** RECORDS PROVIDED **
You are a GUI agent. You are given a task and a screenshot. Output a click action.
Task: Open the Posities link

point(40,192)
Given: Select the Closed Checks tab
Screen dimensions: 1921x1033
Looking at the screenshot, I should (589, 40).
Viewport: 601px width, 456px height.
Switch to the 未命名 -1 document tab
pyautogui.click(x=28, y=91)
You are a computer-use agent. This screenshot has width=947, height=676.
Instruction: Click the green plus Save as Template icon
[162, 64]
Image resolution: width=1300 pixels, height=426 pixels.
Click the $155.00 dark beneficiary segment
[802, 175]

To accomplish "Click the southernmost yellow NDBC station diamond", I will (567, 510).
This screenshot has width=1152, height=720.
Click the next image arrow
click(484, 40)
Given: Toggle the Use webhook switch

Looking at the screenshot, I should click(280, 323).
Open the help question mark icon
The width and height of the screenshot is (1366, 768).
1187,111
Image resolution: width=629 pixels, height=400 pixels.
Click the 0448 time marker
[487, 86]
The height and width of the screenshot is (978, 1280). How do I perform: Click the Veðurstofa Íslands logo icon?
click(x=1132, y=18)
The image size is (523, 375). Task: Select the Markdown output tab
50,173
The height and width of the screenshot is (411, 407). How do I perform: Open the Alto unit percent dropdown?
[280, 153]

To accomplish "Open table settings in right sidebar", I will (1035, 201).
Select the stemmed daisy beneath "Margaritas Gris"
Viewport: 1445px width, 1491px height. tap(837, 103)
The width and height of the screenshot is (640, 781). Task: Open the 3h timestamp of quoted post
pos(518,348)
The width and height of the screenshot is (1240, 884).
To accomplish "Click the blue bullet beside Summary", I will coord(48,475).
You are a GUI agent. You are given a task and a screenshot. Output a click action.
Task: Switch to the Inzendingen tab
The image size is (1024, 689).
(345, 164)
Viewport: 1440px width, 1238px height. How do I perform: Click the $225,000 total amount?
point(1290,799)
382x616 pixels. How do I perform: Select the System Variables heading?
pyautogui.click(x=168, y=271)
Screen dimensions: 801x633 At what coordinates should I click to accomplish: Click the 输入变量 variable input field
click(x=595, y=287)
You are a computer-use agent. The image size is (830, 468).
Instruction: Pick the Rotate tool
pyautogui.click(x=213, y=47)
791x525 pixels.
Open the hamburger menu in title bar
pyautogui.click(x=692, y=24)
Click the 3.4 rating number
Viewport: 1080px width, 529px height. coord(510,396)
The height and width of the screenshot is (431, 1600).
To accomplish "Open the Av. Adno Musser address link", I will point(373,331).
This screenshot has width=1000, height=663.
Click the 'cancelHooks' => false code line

** WHAT THE EXERCISE ASKS **
Lines holding the word "will" in the entries above are the ones to pull out. Copy them all.

** ANSWER TO THIS EXERCISE **
To accomplish "Click the southernmost yellow NDBC station diamond", I will (567, 510).
To accomplish "Open table settings in right sidebar", I will (1035, 201).
To accomplish "Click the blue bullet beside Summary", I will coord(48,475).
To accomplish "Open the Av. Adno Musser address link", I will point(373,331).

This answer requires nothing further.